Step S24, the topology layout of the content obtaining current page in div tag, according to the structure of current page Layout parsing content.
Form on webpage enters edlin by the way of HTML Table labels, and these information are mostly semi-structured numbers Although more regular according to the display effect on the page, bottom label and data are simultaneously irregular or even very chaotic, cause Title division and mixed in together with business datum, it is impossible to rapidly and accurately extract business datum.In order to automatic, quick, accurate Ground extracts the data in web page form, and step S23 is specifically included:
Step S231, the title division in detection Table labels.
As shown in Fig. 2 form caption part is generally all a big Merge Cells, it may be possible to a line or multirow, table Lattice can also include remarks section, and the structure of remarks section is similar with title division, remove title division and the remarks portion of form Point, remainder is exactly the business datum for needing to extract.When there is remarks section in form, detection is also needed in step S1 standby Note part, detection mode is identical with the detection mode of title division.
Step S232, except the various dimensions information of title division in extraction Table labels.
Wherein, various dimensions information includes:Direct content, th/td distributions, class property distributions, background-color Property distribution etc..Direct content is the content directly displayed in form in webpage, i.e.,<table>Content of text in label, such as " name ", " age ", " Zhang San ", " 40 ".Th/td distributions refer to distributing position of the th and td labels in this table.class Attribute specifies the class name of element in cell, and class property distributions refer to distributing position of the class attributes in this table. Background-color attributes define the background color of cell, and background-color property distributions refer to Distributing position of the background-color attributes in this table.
Step S233, topology layout is judged according to the various dimensions information for extracting.

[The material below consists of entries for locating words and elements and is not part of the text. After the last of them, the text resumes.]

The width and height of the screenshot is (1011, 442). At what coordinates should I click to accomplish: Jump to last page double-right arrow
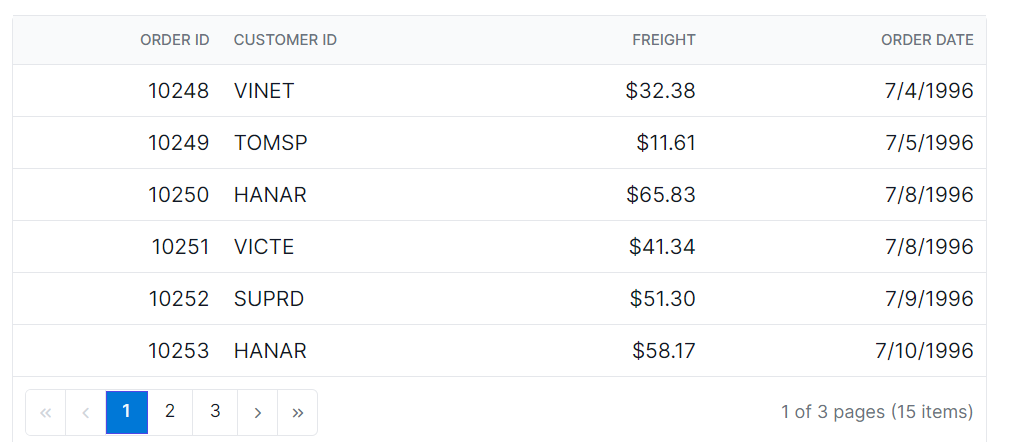tap(297, 412)
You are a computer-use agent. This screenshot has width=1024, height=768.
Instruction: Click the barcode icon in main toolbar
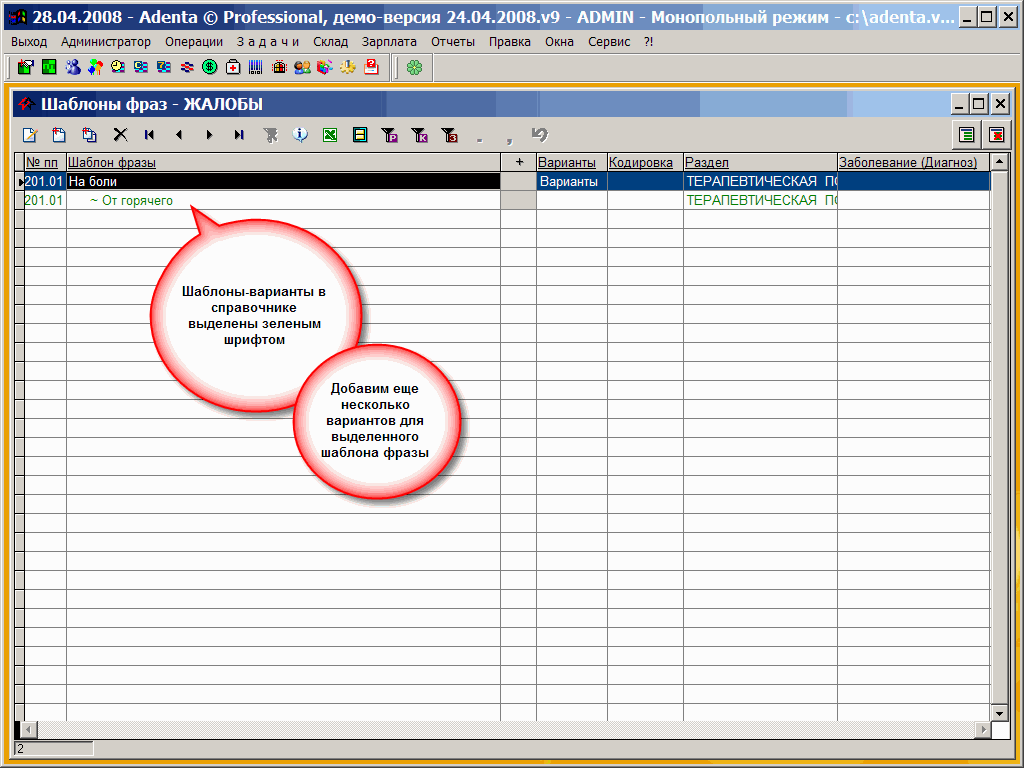(256, 67)
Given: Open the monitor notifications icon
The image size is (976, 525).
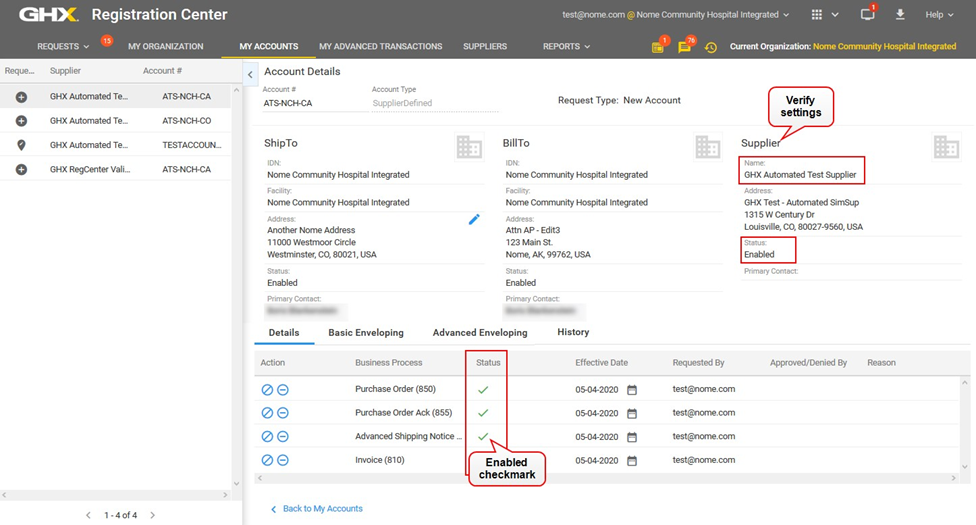Looking at the screenshot, I should point(867,15).
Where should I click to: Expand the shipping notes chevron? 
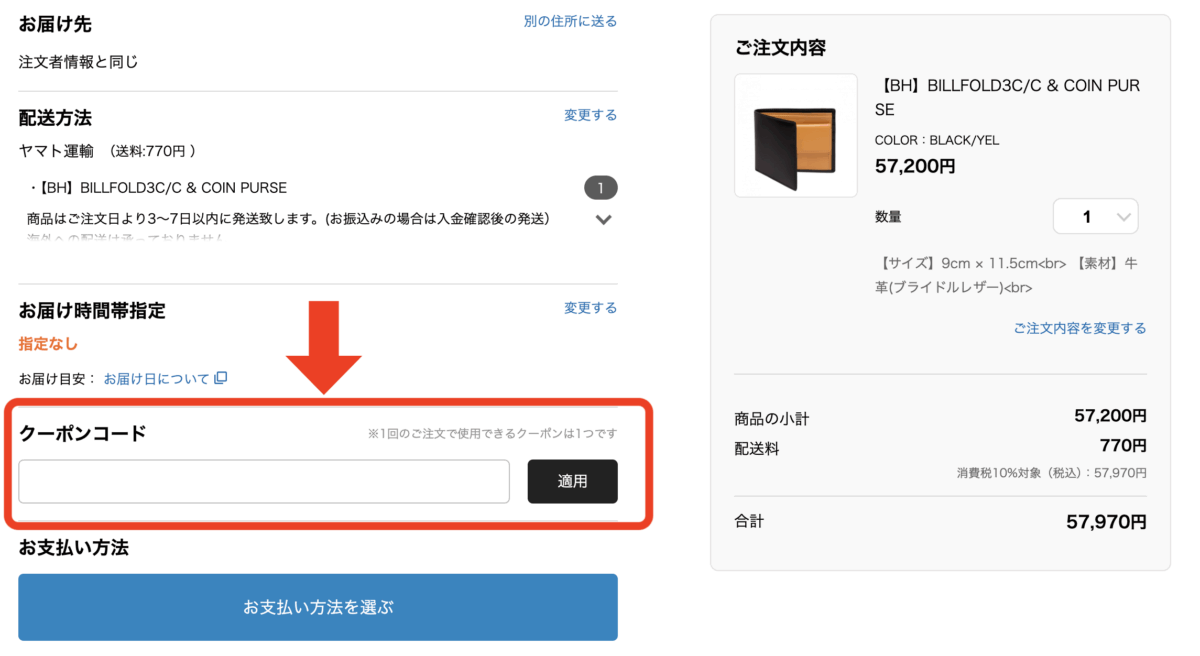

Wherein, common table-layout is divided into laterally list TL, laterally many TL, longitudinal list TL, many TL in longitudinal direction, many table packs. TL (TitleLine) is row head (or data header part) (may be physically multirow, but be in logic a region), is represented The first row of the business datum part in the title of every business datum, such as Fig. 2 and be TL.TL can be horizontal, it is also possible to It is longitudinal, is illustrated in figure 3 many TL layouts in longitudinal direction, Fig. 4 is horizontal many TL layouts.
Step S234, business datum is obtained according to topology layout.
The method that step S23 provides structured message in adaptive decimation HTML Table labels, detects Table first Title division in label, eliminates the content for being not belonging to business datum part, prevents being mixed into for hash;Then extract Except the various dimensions information of title division in Table labels, the topology layout of form is judged according to various dimensions informix, due to Information in Table labels can reflect table-layout, therefore, no matter the form in webpage there occurs that what kind of changes, and pass through Information in Table labels is analyzed, new table-layout can be obtained.Therefore, the method that step S23 is provided, nothing The layout of form need in advance be known, the HTML Table for different structure need not again write program, solve existing Table extraction algorithms lack the problem of universality, while the reliability of extracted data is improve, especially to extensive semi-structured When data identification and extraction more effectively.
Title division and remarks section are general all in the first row or the second row of form, and are a Merge Cellses, because This, the specific implementation of step S231 includes:Detect whether per a line be a Merge Cells in Table labels, if It is that then detected row belongs to title division, and carries out the detection of next line;If it is not, represent that the row is initially business datum, Then stop the detection of title division.For example, the code of title division and remarks section is generally following form:
<tr><Td colspan=' 5 '>People information statistical form in 2016</td></tr>
Above-mentioned code only includes one<td>Label, and colspan=' 5 ' shows that this is a Merge Cells, leads to Cross detection<td>Just title division and remarks section can be recognized with colspan with industry.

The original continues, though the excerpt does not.